Thanks to cellular GPS, the days of pulling your car over to ask for directions are long gone. It has never been easier to find your way from point A to B and to track down nearby points of interest like restaurants or gas stations.
But, what happens when you walk indoors? The “blue dot” navigation experience doesn’t exist. When inside a mall, conference center, or office complex, you are back to stopping and asking for turn-by-turn directions when needed.
There is enormous demand for an indoor location experience that is on par with outdoor cellular GPS. Bluetooth Low Energy (BLE) is an exciting technology that promises to satisfy this demand. The major mobile device manufacturers have put their weight behind BLE beaconing standards and a robust BLE ecosystem has emerged to develop indoor location solutions. But two things have held BLE indoor location services back to date:
- The high cost of overlay networks.
- Complicated deployment and operations.
These issues have primarily been due to the fact that BLE location services require the deployment of battery-powered physical beacons, which are difficult to deploy and manage. Fortunately, the recent introduction of new virtual beacon technology changes all that. With virtualization, BLE location services are finally ready for mass market adoption. Here’s how.
Simplified deployments using virtual beacons
BLE physical beacons are small battery operated devices that are attached to a wall or ceiling, usually about 30-50 feet apart. They broadcast BLE signals typically at -10dBm to 4bdBm of power at intervals typically ranging from .1 to 10 beacons per second. Each physical beacon must be configured and mounted manually, with extensive site surveys required for proper placement and calibration.

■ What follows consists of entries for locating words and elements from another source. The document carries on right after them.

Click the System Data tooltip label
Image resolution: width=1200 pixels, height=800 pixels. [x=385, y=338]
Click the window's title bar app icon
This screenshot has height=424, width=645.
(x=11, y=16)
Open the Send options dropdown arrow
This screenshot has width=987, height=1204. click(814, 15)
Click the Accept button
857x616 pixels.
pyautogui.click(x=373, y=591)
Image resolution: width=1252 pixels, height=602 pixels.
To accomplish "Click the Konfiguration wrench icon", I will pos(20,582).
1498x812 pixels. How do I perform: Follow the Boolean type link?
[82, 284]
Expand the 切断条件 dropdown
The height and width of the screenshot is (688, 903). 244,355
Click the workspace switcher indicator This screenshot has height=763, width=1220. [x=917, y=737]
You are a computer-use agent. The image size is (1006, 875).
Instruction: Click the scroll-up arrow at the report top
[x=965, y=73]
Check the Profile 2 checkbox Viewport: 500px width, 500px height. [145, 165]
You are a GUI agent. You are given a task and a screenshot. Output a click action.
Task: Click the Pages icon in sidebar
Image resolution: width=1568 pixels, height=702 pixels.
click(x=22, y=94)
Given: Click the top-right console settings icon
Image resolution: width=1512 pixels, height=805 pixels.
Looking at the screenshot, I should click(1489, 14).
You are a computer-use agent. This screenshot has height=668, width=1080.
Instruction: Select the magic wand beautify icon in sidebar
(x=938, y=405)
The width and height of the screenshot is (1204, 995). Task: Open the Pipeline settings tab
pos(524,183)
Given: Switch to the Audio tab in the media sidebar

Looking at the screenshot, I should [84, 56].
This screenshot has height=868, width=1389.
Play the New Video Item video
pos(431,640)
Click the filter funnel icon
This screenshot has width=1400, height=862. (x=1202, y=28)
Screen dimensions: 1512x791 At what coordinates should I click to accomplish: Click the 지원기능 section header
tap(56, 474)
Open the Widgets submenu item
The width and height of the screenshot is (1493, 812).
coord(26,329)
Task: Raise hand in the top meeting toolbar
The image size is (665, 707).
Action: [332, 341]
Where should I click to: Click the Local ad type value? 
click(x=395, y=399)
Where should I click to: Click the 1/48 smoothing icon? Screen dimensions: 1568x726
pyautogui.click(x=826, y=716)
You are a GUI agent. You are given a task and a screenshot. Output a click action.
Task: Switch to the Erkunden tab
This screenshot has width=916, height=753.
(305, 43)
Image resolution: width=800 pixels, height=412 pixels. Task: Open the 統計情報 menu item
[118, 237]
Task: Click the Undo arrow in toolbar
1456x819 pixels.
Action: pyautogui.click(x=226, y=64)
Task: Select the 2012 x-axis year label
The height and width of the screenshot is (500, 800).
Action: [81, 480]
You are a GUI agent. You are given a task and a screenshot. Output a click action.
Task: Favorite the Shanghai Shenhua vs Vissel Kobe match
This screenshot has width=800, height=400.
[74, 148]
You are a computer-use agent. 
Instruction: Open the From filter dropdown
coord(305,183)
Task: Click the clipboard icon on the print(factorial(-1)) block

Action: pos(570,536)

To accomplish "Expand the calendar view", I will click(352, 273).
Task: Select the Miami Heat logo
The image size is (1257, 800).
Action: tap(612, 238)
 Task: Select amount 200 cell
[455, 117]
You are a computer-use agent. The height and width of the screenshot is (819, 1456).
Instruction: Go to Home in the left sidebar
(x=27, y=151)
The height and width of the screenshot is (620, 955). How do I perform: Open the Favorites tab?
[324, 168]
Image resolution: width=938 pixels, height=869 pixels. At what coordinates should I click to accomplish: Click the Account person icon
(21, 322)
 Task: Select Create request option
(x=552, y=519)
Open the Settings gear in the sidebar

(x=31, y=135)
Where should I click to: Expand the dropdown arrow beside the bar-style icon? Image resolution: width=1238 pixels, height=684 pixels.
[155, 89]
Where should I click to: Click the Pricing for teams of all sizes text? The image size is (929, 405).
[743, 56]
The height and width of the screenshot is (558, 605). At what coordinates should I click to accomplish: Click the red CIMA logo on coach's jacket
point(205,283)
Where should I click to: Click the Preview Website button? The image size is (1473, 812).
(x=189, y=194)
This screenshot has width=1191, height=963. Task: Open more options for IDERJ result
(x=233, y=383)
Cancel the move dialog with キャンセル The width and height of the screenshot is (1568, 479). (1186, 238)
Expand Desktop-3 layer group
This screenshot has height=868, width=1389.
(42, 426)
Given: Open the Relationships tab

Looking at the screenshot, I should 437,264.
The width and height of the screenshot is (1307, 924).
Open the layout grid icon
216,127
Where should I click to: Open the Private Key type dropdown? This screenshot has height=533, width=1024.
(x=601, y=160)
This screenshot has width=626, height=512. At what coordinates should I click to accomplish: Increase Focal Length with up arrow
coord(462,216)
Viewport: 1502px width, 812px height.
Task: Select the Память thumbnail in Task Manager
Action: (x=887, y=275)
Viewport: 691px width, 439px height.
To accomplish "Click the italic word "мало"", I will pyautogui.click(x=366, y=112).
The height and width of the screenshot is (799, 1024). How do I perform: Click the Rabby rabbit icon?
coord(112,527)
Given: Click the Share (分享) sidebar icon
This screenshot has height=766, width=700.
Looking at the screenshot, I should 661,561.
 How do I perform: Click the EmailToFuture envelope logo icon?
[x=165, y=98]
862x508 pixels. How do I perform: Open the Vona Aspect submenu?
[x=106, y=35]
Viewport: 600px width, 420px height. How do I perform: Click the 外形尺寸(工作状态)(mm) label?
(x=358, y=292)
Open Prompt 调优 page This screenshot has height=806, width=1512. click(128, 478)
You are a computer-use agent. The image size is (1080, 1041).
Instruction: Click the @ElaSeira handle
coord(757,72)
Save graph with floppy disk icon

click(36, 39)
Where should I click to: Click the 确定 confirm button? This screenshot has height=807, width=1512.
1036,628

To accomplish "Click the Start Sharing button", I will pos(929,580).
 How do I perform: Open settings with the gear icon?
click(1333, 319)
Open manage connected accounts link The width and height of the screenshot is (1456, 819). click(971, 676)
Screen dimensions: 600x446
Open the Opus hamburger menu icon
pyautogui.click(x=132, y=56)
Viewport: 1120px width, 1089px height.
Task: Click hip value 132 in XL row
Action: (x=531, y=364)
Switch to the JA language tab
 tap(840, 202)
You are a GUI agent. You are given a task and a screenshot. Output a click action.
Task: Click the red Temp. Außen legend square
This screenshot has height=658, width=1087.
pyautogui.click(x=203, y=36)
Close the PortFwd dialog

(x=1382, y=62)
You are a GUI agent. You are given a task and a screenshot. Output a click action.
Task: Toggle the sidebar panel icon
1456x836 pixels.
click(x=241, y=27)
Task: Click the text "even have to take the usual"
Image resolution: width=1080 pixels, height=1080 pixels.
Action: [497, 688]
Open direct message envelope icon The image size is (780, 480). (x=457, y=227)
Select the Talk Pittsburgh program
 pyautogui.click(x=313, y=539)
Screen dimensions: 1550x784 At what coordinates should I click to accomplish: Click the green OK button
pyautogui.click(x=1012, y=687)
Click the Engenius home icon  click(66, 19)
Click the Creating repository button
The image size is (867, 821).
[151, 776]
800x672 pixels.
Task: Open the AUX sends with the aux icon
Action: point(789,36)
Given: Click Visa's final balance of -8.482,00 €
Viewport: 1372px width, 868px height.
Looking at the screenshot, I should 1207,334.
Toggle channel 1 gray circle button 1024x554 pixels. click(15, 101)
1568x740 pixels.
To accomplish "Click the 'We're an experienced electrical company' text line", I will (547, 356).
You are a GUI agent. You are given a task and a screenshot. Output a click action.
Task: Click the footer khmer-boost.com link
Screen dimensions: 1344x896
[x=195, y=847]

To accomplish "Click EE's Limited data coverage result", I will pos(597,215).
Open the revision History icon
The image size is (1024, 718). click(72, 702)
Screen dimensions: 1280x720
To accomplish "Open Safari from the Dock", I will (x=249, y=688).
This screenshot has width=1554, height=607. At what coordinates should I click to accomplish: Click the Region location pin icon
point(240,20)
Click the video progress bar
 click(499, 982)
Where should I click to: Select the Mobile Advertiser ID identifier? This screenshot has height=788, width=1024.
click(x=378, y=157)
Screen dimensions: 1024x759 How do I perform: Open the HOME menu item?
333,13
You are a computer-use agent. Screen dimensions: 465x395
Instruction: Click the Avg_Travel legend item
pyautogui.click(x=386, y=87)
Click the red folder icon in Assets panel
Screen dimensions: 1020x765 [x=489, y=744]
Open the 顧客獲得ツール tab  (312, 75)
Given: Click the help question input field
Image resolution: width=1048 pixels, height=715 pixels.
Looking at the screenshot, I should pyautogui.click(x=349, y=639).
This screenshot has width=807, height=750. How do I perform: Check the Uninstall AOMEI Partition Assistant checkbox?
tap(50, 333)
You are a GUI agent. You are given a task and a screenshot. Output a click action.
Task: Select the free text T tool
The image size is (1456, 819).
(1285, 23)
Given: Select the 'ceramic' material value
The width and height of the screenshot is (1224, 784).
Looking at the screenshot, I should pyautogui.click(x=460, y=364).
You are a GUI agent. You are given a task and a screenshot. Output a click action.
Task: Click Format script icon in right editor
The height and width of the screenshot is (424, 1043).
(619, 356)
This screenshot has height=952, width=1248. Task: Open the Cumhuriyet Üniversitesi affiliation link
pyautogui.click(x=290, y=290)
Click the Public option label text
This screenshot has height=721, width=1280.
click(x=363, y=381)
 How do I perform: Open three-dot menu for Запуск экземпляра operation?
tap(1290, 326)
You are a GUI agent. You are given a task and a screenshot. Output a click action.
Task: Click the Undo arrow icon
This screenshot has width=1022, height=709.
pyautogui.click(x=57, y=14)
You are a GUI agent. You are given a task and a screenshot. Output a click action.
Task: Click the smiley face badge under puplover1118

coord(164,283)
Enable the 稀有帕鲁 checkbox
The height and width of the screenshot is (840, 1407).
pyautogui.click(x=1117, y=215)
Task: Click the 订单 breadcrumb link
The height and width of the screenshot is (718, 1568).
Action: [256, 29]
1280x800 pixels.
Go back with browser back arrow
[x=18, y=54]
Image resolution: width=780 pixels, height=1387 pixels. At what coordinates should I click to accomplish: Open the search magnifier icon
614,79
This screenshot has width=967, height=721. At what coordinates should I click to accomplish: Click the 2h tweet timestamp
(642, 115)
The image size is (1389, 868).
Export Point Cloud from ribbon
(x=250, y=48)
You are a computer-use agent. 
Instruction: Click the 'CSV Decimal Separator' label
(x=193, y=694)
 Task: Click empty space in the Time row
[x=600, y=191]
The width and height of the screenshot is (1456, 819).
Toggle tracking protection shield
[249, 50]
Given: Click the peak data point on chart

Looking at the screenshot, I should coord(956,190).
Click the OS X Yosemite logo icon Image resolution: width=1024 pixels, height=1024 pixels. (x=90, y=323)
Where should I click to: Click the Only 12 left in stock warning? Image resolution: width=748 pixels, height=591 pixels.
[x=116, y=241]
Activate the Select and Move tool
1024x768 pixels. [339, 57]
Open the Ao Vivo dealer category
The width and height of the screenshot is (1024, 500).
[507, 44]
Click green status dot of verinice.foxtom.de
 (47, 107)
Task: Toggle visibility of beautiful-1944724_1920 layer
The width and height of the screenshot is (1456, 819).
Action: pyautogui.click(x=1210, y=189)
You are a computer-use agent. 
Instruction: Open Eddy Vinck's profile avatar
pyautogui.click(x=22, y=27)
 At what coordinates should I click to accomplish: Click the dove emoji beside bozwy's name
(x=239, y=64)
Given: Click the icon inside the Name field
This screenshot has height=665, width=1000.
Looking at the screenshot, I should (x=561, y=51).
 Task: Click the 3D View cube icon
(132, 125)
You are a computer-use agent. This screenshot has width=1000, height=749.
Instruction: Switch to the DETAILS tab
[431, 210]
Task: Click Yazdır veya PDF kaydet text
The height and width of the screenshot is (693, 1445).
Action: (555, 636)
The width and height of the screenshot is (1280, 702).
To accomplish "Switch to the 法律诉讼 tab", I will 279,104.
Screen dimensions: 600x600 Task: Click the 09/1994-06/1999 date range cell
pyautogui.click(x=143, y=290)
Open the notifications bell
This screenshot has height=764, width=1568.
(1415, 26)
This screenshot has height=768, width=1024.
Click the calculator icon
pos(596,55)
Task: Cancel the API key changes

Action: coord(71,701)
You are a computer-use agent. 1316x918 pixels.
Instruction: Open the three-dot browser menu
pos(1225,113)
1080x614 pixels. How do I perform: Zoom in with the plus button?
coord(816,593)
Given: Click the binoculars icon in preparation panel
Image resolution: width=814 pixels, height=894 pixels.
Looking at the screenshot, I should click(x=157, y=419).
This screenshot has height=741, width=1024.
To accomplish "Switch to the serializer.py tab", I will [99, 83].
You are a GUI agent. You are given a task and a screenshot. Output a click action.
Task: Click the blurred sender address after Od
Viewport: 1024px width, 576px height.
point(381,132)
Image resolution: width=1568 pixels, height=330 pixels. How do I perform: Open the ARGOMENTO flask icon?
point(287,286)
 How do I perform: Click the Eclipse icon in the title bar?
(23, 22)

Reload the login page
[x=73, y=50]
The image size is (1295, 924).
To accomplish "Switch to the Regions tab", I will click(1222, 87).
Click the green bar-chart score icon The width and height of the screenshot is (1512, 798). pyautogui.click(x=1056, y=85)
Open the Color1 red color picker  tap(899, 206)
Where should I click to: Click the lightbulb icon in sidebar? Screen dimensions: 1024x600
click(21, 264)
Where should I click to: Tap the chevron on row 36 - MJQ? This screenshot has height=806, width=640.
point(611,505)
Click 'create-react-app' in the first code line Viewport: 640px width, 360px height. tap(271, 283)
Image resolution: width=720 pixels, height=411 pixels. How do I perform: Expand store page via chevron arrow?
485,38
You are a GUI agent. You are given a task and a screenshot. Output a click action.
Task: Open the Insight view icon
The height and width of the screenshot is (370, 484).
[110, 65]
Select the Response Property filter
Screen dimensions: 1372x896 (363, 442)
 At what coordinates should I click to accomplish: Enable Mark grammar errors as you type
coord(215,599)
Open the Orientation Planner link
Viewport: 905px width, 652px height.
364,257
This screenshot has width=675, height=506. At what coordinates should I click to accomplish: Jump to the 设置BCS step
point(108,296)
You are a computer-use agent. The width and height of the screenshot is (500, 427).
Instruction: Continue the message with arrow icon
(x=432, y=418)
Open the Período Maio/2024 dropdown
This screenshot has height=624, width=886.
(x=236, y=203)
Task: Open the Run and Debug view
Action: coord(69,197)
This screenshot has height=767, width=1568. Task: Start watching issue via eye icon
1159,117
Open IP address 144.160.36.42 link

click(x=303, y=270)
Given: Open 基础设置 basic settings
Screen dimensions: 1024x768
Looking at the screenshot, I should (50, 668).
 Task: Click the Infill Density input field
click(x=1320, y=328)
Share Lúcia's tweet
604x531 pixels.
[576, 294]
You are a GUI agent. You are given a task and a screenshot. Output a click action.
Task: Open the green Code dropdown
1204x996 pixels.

They are powered by batteries that can last from months to years depending on usage (stronger signals and more frequent intervals result in lower battery lives). When the battery dies on these devices, they must be found and replaced. In large venues, this can be a challenging and expensive feat, especially if beacons were lost or moved (intentionally or otherwise). For these reasons, many companies have shied away from using physical battery beacons, which has hampered the widespread deployment of BLE.
Converging BLE functionality into existing Wi-Fi networks and virtualizing the physical beacon functionality allows companies to bring indoor location functionality to their business and customers. In other words, BLE broadcast functions are moved into the standard IT infrastructure – i.e. BLE antenna are added to a Wi-Fi Access Point or deployed as a dedicated BLE-only “beacon point” that are mounted on the celling and powered via Ethernet, eliminating the need for wall-mounted beacons with batteries. These Access/Beacon Points leverage directional antennas powered by a single Bluetooth transmitter sending unique RF energy in multiple directions.
These beacon points create a flashlight-like beam with more energy pushed in front of the directional antenna than out the back or to the sides. The energy forms power distribution much like an ellipse. A probability weight is then assigned to each point in the location map. The further the expected signal strength from the measured signal strength, the lower the probability the device is at that location. By combining and then analyzing probability surfaces for every directional beam, the most likely location of a device is determined with exceptional accuracy.
Unsupervised machine learning in the cloud eliminates site surveys and ensures consistent user experience across mobile devices and space; the RF environment is constantly learned in real time. RF models (e.g. path loss formulas) are constantly updated in accordance with environmental changes, eliminating the need for site surveys and manual calibration while maximizing BLE performance.
With BLE broadcast functions moved into Access/Beacon Points and location services handled in the cloud, there is no longer a need for physical BLE beacons. Virtual beacons can be added and moved anywhere on a floor using a software UI or programmable workflows. Power and interval settings can be configured and adjusted remotely (see figure below). In addition, different organizations can manage and operate their own beacons in the same venue, with an unlimited number of beacons available for deployment.
In summary, virtual beacons offer many advantages over physical beacons, which include:
- No batteries.
- Beacons are easy to setup and move.
- No risk of loss or theft or movement from a beacon’s original position.
- Building aesthetics are not affected by the deployment of physical devices.
- Virtual beacons are stackable so different applications and tenants can get different messages.
- No site surveys or ongoing calibration required.
Do virtual beacons eliminate the need entirely for physical BLE beacons? While this is possible in theory, physical beacons still make sense in areas that are hard to reach from traditional WLAN access points. For example, rooms with high ceilings (like an atrium) still benefit form physical beacons, as do outdoor facilities or very high density environments that require accuracy within one to three meters.
BLE has the ability to deliver amazing new indoor location-based experiences that are on par with outdoor GPS. By converging it with Wi-Fi and using machine learning in the cloud to optimize location performance, BLE is easier than ever to deploy. In addition, beacons can now be virtualized for simple moves, adds and changes with no costly site surveys or manual calibration.
The world is ready for new indoor location experiences. With virtual BLE, mass market adoption is just a few clicks away.